* _Try it_: In the response, the entries must appear exactly as supplied.

* _Extracted data_:
_ _ _ _
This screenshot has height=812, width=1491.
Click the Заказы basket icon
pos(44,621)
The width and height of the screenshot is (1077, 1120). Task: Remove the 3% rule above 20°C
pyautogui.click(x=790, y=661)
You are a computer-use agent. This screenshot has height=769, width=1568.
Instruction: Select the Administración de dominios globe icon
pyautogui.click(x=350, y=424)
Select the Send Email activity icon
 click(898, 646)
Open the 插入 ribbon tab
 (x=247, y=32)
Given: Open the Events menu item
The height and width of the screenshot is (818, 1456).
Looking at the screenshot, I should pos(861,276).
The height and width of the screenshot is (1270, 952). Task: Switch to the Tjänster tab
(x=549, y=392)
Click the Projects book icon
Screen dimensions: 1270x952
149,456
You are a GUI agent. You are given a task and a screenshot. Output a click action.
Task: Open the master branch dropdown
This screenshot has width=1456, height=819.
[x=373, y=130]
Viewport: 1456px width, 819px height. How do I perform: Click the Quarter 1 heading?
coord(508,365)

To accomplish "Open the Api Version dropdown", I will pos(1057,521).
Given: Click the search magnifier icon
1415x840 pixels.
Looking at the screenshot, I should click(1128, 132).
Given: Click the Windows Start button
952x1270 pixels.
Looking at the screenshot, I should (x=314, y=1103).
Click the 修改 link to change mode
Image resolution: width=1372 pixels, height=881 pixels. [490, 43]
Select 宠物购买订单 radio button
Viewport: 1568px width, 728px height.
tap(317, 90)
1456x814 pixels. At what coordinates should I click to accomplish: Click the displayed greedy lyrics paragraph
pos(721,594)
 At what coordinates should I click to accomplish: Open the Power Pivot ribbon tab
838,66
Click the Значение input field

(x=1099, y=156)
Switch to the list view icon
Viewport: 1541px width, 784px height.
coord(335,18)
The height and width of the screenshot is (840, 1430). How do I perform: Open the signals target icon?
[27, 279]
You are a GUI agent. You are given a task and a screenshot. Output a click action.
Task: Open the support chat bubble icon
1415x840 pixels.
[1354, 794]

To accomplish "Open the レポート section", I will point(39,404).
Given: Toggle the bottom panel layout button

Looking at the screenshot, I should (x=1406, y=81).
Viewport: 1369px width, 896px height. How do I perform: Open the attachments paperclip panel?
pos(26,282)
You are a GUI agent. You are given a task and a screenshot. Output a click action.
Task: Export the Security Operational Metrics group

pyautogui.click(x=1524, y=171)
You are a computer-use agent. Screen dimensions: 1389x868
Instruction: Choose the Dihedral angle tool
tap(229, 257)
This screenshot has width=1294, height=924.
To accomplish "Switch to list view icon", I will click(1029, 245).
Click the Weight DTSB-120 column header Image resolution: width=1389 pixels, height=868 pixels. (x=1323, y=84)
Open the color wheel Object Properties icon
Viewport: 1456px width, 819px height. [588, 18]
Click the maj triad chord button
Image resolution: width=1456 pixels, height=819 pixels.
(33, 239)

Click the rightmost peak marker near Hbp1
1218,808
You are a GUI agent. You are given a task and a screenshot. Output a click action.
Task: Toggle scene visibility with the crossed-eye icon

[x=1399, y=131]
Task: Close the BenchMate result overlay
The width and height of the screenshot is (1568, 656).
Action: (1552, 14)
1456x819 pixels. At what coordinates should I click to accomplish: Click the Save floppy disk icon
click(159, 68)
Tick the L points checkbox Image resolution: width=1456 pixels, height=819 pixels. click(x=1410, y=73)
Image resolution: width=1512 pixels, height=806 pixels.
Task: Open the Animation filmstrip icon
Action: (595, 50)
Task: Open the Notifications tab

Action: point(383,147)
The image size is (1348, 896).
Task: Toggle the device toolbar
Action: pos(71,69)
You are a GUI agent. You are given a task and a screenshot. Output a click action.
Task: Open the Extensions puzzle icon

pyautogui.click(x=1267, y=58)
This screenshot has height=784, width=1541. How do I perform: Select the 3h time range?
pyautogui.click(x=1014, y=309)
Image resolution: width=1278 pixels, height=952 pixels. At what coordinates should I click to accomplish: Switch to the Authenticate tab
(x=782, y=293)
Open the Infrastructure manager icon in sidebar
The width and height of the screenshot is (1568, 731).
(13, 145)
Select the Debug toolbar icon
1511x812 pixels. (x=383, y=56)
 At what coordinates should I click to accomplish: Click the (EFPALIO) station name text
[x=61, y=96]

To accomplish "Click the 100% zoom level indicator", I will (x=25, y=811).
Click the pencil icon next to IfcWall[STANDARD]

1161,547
_ _ _ _
* _Expected answer_:
This screenshot has height=812, width=1491.
Click the Заказы basket icon
pos(44,621)
The width and height of the screenshot is (1077, 1120). Task: Remove the 3% rule above 20°C
pyautogui.click(x=790, y=661)
You are a computer-use agent. This screenshot has height=769, width=1568.
Instruction: Select the Administración de dominios globe icon
pyautogui.click(x=350, y=424)
Select the Send Email activity icon
 click(898, 646)
Open the 插入 ribbon tab
 (x=247, y=32)
Given: Open the Events menu item
The height and width of the screenshot is (818, 1456).
Looking at the screenshot, I should pos(861,276).
The height and width of the screenshot is (1270, 952). Task: Switch to the Tjänster tab
(x=549, y=392)
Click the Projects book icon
Screen dimensions: 1270x952
149,456
You are a GUI agent. You are given a task and a screenshot. Output a click action.
Task: Open the master branch dropdown
This screenshot has width=1456, height=819.
[x=373, y=130]
Viewport: 1456px width, 819px height. How do I perform: Click the Quarter 1 heading?
coord(508,365)

To accomplish "Open the Api Version dropdown", I will pos(1057,521).
Given: Click the search magnifier icon
1415x840 pixels.
Looking at the screenshot, I should click(1128, 132).
Given: Click the Windows Start button
952x1270 pixels.
Looking at the screenshot, I should (x=314, y=1103).
Click the 修改 link to change mode
Image resolution: width=1372 pixels, height=881 pixels. [490, 43]
Select 宠物购买订单 radio button
Viewport: 1568px width, 728px height.
tap(317, 90)
1456x814 pixels. At what coordinates should I click to accomplish: Click the displayed greedy lyrics paragraph
pos(721,594)
 At what coordinates should I click to accomplish: Open the Power Pivot ribbon tab
838,66
Click the Значение input field

(x=1099, y=156)
Switch to the list view icon
Viewport: 1541px width, 784px height.
coord(335,18)
The height and width of the screenshot is (840, 1430). How do I perform: Open the signals target icon?
[27, 279]
You are a GUI agent. You are given a task and a screenshot. Output a click action.
Task: Open the support chat bubble icon
1415x840 pixels.
[1354, 794]

To accomplish "Open the レポート section", I will point(39,404).
Given: Toggle the bottom panel layout button

Looking at the screenshot, I should (x=1406, y=81).
Viewport: 1369px width, 896px height. How do I perform: Open the attachments paperclip panel?
pos(26,282)
You are a GUI agent. You are given a task and a screenshot. Output a click action.
Task: Export the Security Operational Metrics group

pyautogui.click(x=1524, y=171)
You are a computer-use agent. Screen dimensions: 1389x868
Instruction: Choose the Dihedral angle tool
tap(229, 257)
This screenshot has width=1294, height=924.
To accomplish "Switch to list view icon", I will click(1029, 245).
Click the Weight DTSB-120 column header Image resolution: width=1389 pixels, height=868 pixels. (x=1323, y=84)
Open the color wheel Object Properties icon
Viewport: 1456px width, 819px height. [588, 18]
Click the maj triad chord button
Image resolution: width=1456 pixels, height=819 pixels.
(33, 239)

Click the rightmost peak marker near Hbp1
1218,808
You are a GUI agent. You are given a task and a screenshot. Output a click action.
Task: Toggle scene visibility with the crossed-eye icon

[x=1399, y=131]
Task: Close the BenchMate result overlay
The width and height of the screenshot is (1568, 656).
Action: (1552, 14)
1456x819 pixels. At what coordinates should I click to accomplish: Click the Save floppy disk icon
click(159, 68)
Tick the L points checkbox Image resolution: width=1456 pixels, height=819 pixels. click(x=1410, y=73)
Image resolution: width=1512 pixels, height=806 pixels.
Task: Open the Animation filmstrip icon
Action: (595, 50)
Task: Open the Notifications tab

Action: point(383,147)
The image size is (1348, 896).
Task: Toggle the device toolbar
Action: pos(71,69)
You are a GUI agent. You are given a task and a screenshot. Output a click action.
Task: Open the Extensions puzzle icon

pyautogui.click(x=1267, y=58)
This screenshot has height=784, width=1541. How do I perform: Select the 3h time range?
pyautogui.click(x=1014, y=309)
Image resolution: width=1278 pixels, height=952 pixels. At what coordinates should I click to accomplish: Switch to the Authenticate tab
(x=782, y=293)
Open the Infrastructure manager icon in sidebar
The width and height of the screenshot is (1568, 731).
(13, 145)
Select the Debug toolbar icon
1511x812 pixels. (x=383, y=56)
 At what coordinates should I click to accomplish: Click the (EFPALIO) station name text
[x=61, y=96]

To accomplish "Click the 100% zoom level indicator", I will (x=25, y=811).
Click the pencil icon next to IfcWall[STANDARD]

1161,547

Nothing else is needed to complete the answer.